Extracted information START
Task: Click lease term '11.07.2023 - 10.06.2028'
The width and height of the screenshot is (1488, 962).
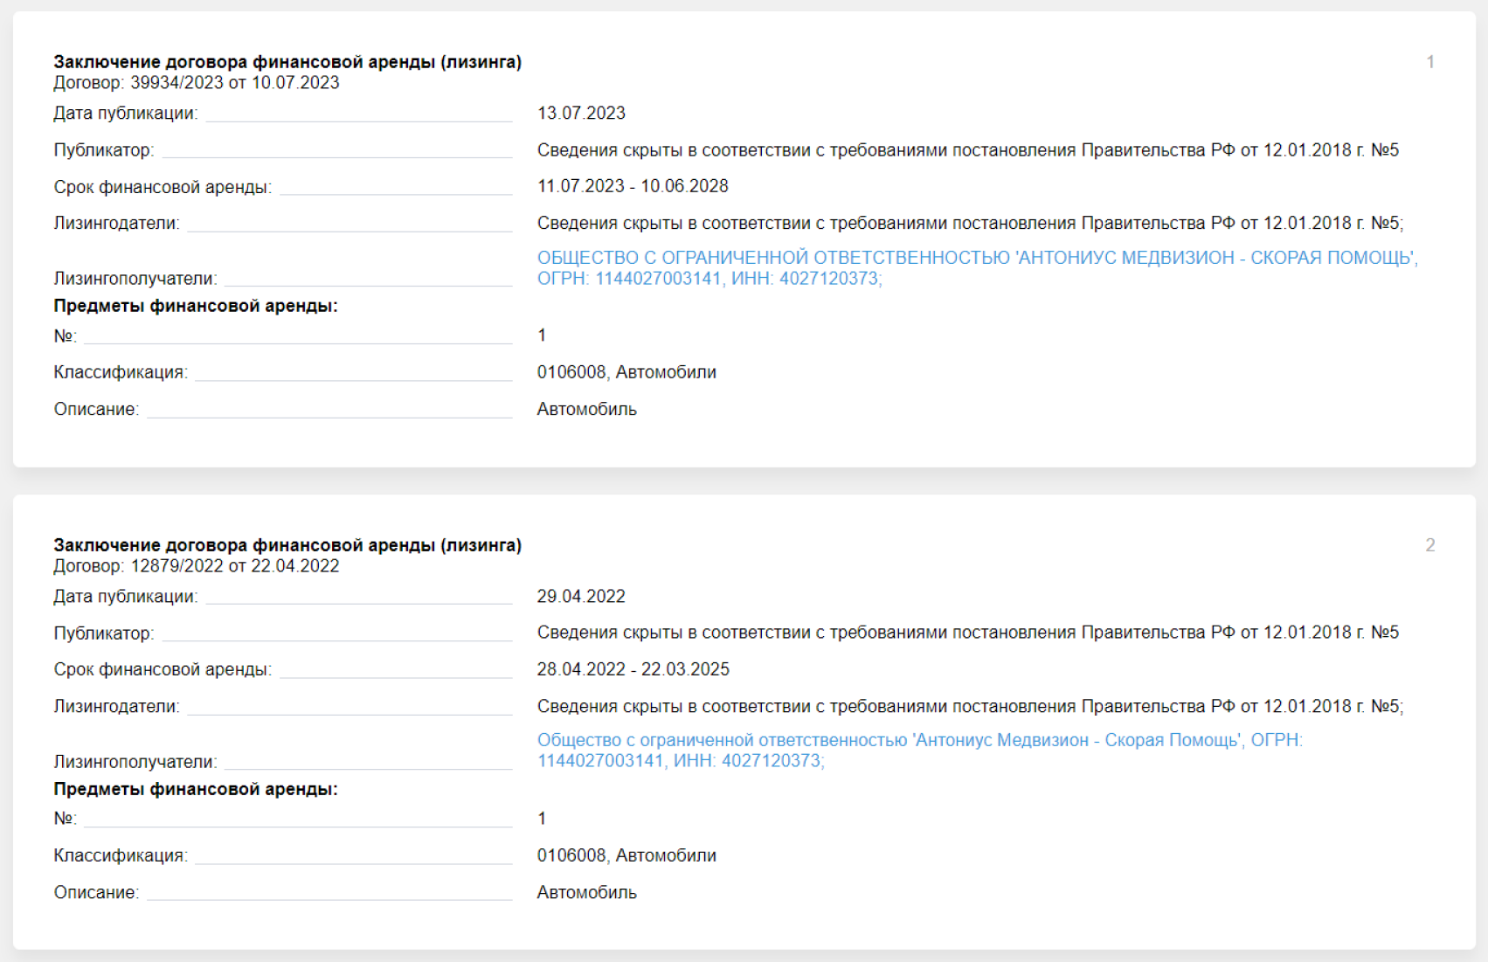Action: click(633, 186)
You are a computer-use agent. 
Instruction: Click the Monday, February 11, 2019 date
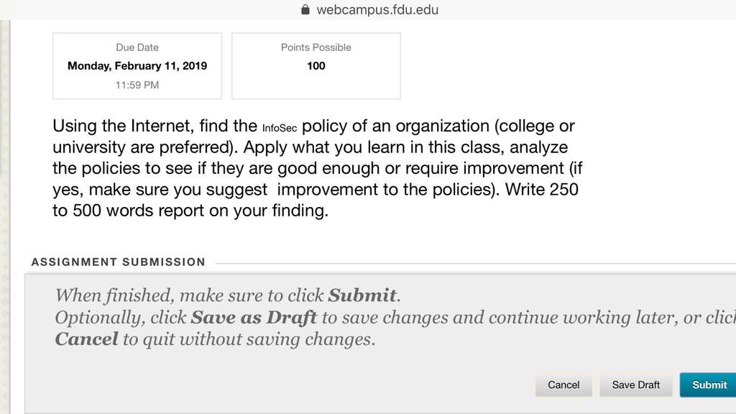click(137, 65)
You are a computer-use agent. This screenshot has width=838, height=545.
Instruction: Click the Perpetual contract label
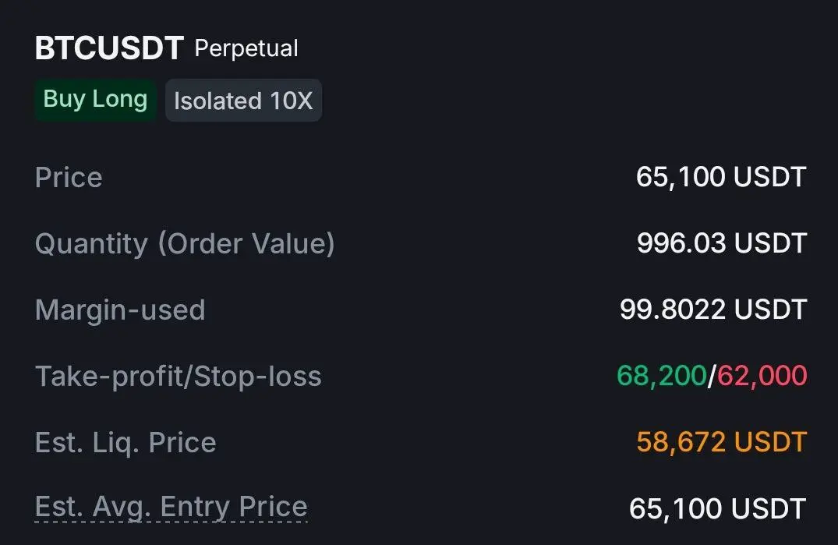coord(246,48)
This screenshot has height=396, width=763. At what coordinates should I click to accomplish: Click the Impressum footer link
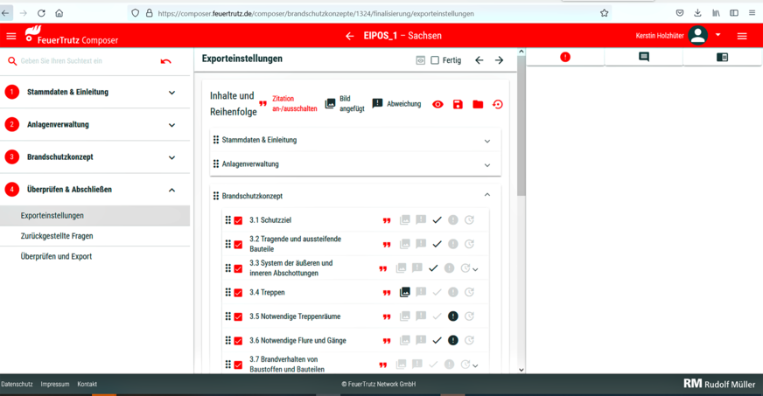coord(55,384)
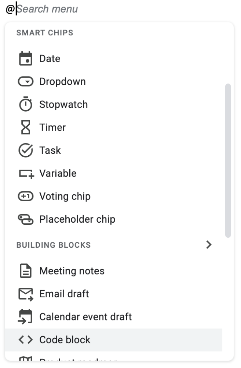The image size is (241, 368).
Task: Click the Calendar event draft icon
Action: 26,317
Extracted information END
Extracted information START
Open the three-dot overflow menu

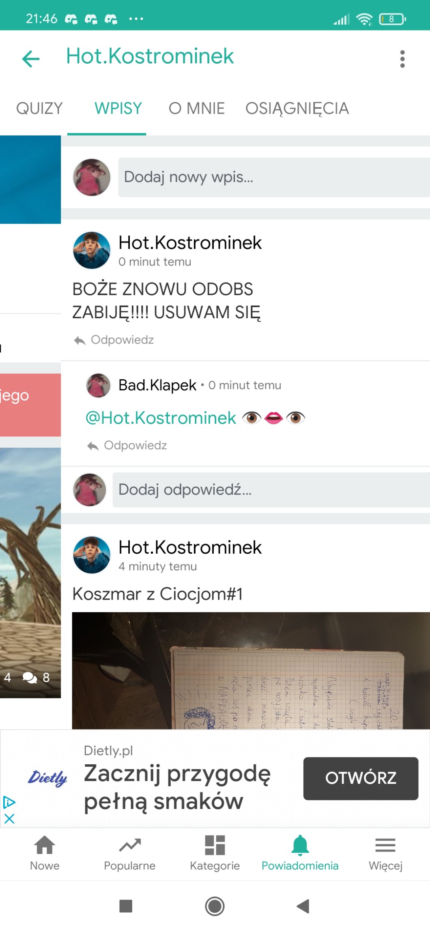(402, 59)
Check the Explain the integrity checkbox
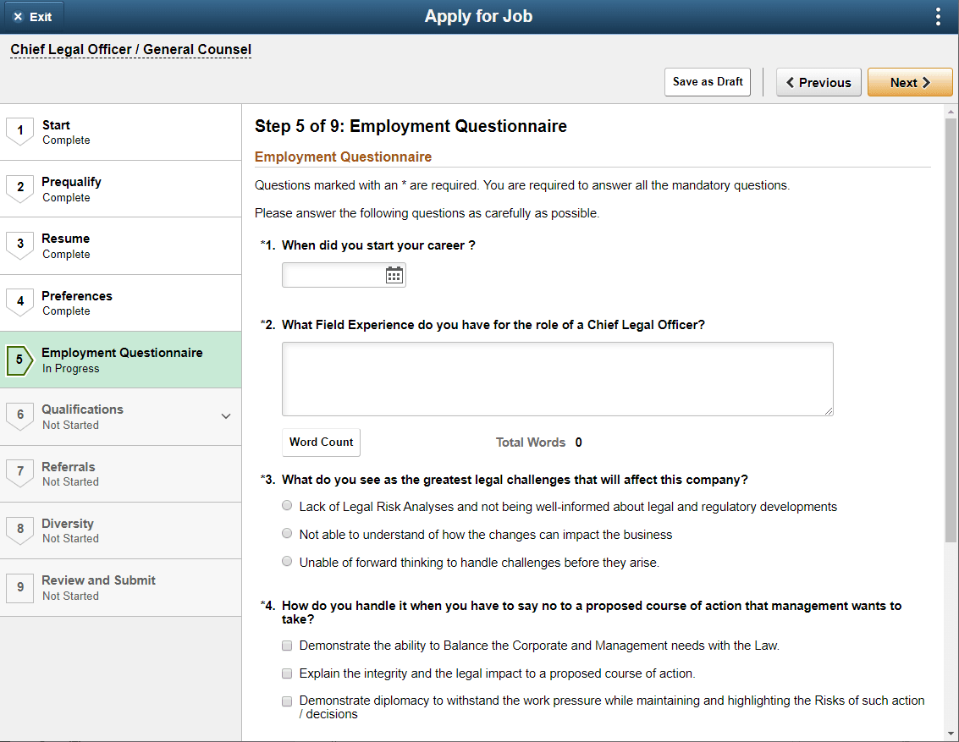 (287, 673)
Extracted information END
Extracted information START
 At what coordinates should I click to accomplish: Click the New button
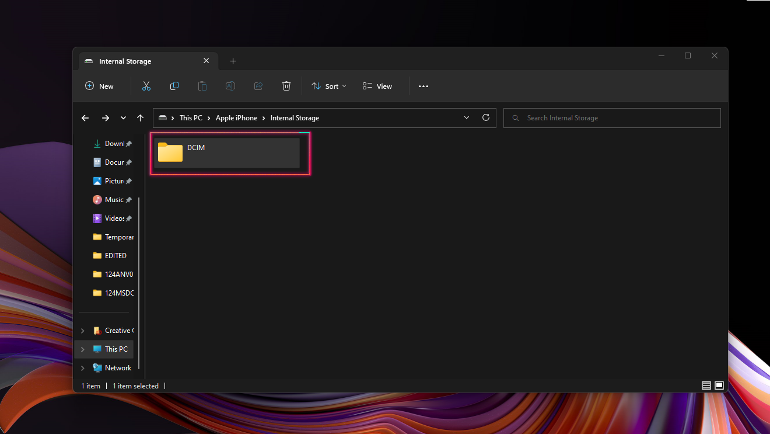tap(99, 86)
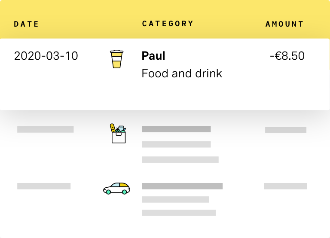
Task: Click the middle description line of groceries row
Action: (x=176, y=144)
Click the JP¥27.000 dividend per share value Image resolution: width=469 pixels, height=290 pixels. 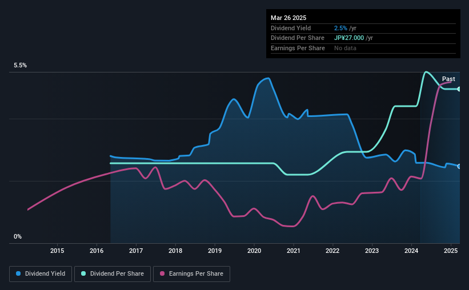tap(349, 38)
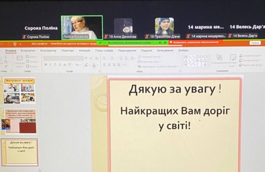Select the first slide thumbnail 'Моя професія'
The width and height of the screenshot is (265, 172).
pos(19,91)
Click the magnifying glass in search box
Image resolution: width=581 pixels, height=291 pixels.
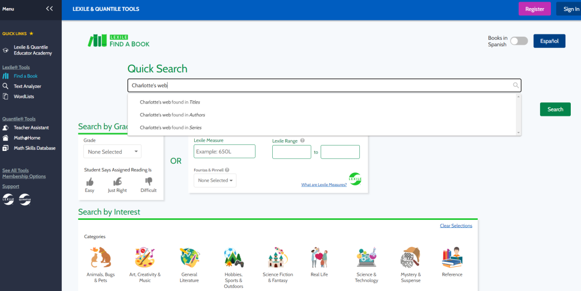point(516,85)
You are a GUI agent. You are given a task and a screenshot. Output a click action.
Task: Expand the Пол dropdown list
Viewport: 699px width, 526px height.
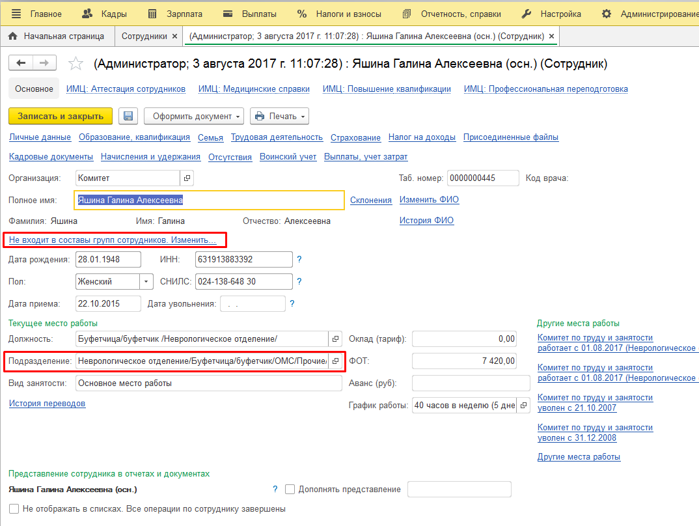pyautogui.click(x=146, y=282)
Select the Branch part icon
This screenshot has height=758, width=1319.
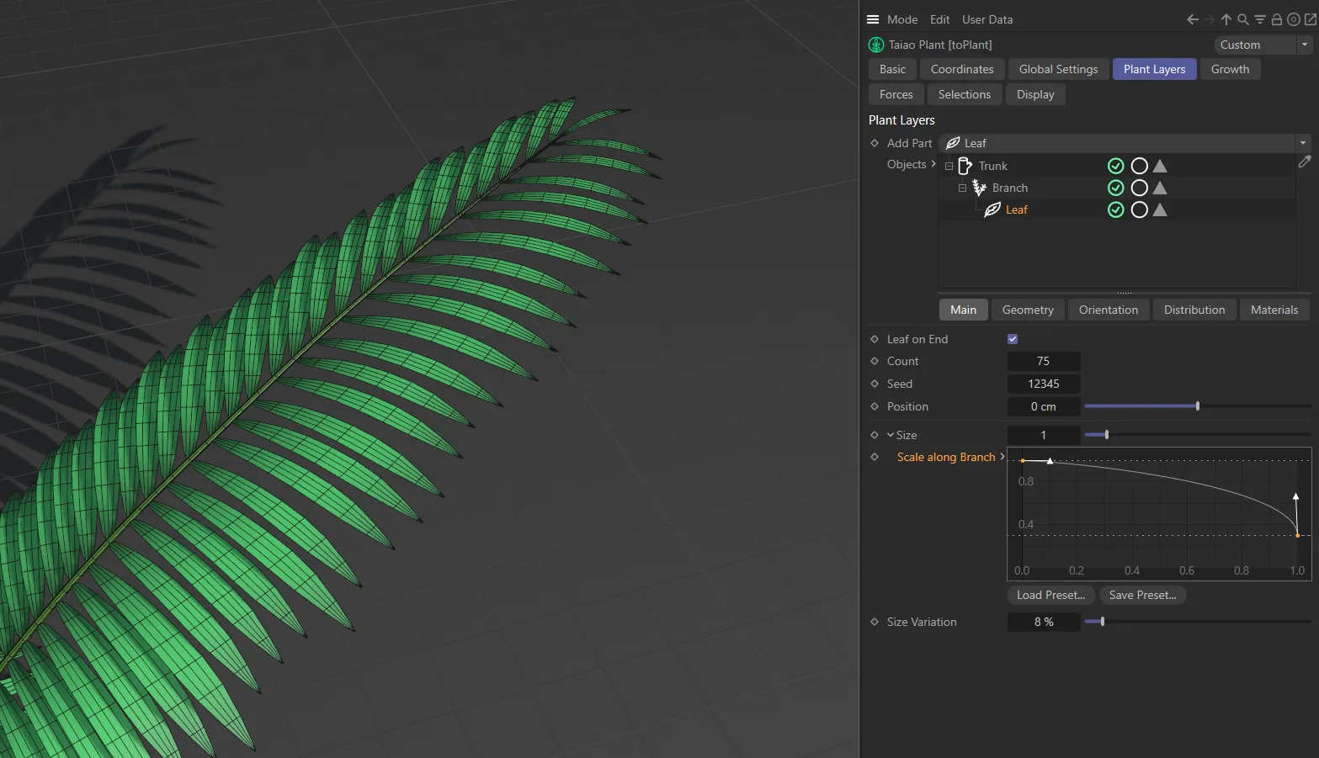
Extracted information END
Task goal.
When copying from the data above, print only the lines from the line containing "Viewport: 699px width, 526px height." to the line containing "This screenshot has height=758, width=1319.", exactly, and leave the pictures out.

Answer section.
Viewport: 699px width, 526px height.
pyautogui.click(x=146, y=282)
Select the Branch part icon
This screenshot has height=758, width=1319.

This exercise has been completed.